Patrick states that “creating a template was definitely a work in progress, an evolution that still exists today”. To make the whole process work well, the entire office needed to become digital in unison. They had relied on thirty years of appraisal history locked in paperback copies, sitting on shelves collecting dust. The filing system for the old reports was random and burdensome to access.
To start the evolution, Patrick hired a friend to come into the office and scan as many documents as he could, then convert the paper into a Word document that could be filed. From this point, he was able to categorize hundreds of zoning code descriptions, market area descriptions, building type descriptions, etc. that were accessible to anyone in the office. The advantage to having easy access to this data was that it was now in a digital narrative format that read well - likely created by the well-educated, experienced and knowledgeable real estate appraisers mentioned before. A young trainee could simply cut and paste a sample and modify the existing statements to meet the needs of the new assignment. He or she could build off of what had already been created and wouldn’t have to stare into a blank page.

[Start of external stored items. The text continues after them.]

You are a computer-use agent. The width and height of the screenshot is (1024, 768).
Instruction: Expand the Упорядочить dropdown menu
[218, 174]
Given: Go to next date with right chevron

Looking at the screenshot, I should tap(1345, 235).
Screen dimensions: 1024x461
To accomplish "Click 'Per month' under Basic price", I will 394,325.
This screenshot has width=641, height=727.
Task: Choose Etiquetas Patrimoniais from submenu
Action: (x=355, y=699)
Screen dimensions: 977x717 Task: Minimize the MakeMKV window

Within the template design stage, he also saw that technical skill was not the only component of a success. More so, he had to learn how people interfaced with the system. It was his exposure to human behavior and reactions that began to mold his vision into a reality. “This took a few years to perfect…which is an overstatement since it’s still nowhere near perfect”, he declares.
By 2005, the template system was relatively operational, and since then,the system has provided many competitive advantages to the firm. Nevertheless, Patrick says it has been somewhat difficult to convince established appraisers in the office to adapt. He believes that this is one of the greatest challenges he’ll face in the upcoming years as other firms begin to benefit from their own technological advances.
To maintain competitiveness, Lamb Hanson Lamb operates on a six-month cycle, to ensure that their technological systems and methods are up-to-date. They realize that systems will change, and Patrick, as CEO, hopes to create a culture at Lamb Hanson Lamb Appraisal Associates, Inc. that embraces the willingness to change, while abandoning the comfort of “doing things the old way”. This is the true template for success.